• Provided text:
The following season, Foster established a partnership with white businessman John M. Schorling. The White Sox had just moved into Comiskey Park, and Schorling arranged for Foster's team to use the vacated South Side Park, at 39th and Wentworth. Settling into their new home (now called Schorling's Park), the Lelands became the Chicago American Giants. For the next four seasons, the American Giants claimed the western black baseball championship, though they lost a 1913 series to the Lincoln Giants for the national championship.

By 1915, Foster's first serious rival in the midwest had emerged: C. I. Taylor's Indianapolis ABCs, who claimed the western championship after defeating the American Giants four games to none in July. One of the victories was a forfeit called after a brawl between the two teams broke out. After the series, Foster and Taylor engaged in a public dispute about that game and the championship. In 1916, both teams again claimed the western title. The continued wrangling led to calls for a black baseball league to be formed, but Foster, Taylor, and the other major clubs in the midwest were unable to come to any agreement.

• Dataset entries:
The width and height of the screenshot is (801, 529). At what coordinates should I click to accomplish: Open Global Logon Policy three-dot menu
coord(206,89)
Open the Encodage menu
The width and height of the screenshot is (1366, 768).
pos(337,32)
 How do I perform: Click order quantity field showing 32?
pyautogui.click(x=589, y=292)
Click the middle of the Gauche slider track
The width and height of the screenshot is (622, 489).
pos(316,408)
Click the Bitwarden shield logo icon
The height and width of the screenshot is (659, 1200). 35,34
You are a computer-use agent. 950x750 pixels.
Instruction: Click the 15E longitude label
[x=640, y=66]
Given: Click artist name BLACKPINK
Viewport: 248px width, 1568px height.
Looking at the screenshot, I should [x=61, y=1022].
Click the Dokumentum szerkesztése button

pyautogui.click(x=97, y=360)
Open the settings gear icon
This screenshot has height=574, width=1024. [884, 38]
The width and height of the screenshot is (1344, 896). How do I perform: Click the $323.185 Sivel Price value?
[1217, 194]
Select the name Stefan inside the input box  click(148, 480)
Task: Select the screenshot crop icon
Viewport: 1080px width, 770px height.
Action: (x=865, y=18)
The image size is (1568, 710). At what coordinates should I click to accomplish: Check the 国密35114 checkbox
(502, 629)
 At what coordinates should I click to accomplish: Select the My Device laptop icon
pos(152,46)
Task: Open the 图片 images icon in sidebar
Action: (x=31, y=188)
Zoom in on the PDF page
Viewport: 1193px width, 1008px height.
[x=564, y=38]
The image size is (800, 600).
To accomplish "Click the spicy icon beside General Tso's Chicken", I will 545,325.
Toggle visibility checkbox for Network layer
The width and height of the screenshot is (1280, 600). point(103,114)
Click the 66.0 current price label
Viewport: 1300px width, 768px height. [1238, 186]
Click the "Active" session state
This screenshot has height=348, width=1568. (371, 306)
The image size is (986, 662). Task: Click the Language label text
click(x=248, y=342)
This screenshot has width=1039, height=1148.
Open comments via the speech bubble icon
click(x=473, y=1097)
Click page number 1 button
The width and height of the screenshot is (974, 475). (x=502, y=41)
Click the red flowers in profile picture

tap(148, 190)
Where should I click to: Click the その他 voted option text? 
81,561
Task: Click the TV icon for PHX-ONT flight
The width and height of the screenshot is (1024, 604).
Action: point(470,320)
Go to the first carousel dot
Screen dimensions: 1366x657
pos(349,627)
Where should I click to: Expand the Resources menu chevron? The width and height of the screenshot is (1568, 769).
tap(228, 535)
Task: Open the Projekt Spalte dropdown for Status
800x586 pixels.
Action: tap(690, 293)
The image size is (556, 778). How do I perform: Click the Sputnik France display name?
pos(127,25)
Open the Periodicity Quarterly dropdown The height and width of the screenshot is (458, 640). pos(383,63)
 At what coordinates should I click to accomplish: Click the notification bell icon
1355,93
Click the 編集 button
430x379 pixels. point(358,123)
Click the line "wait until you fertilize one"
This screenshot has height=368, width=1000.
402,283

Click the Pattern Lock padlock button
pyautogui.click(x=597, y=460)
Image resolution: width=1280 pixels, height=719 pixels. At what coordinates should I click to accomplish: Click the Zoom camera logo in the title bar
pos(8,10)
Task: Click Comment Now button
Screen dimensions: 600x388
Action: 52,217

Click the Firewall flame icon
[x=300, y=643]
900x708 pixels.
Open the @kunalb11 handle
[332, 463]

• Task set:
A - Reproduce the passage on Foster's baseball team word for word, starting with "The following season, Foster" and going on through "the national championship.".
B - In the passage on Foster's baseball team, which club beat the American Giants four games to none in July 1915?

• Responses by task:
A -
The following season, Foster established a partnership with white businessman John M. Schorling. The White Sox had just moved into Comiskey Park, and Schorling arranged for Foster's team to use the vacated South Side Park, at 39th and Wentworth. Settling into their new home (now called Schorling's Park), the Lelands became the Chicago American Giants. For the next four seasons, the American Giants claimed the western black baseball championship, though they lost a 1913 series to the Lincoln Giants for the national championship.

B - C. I. Taylor's Indianapolis ABCs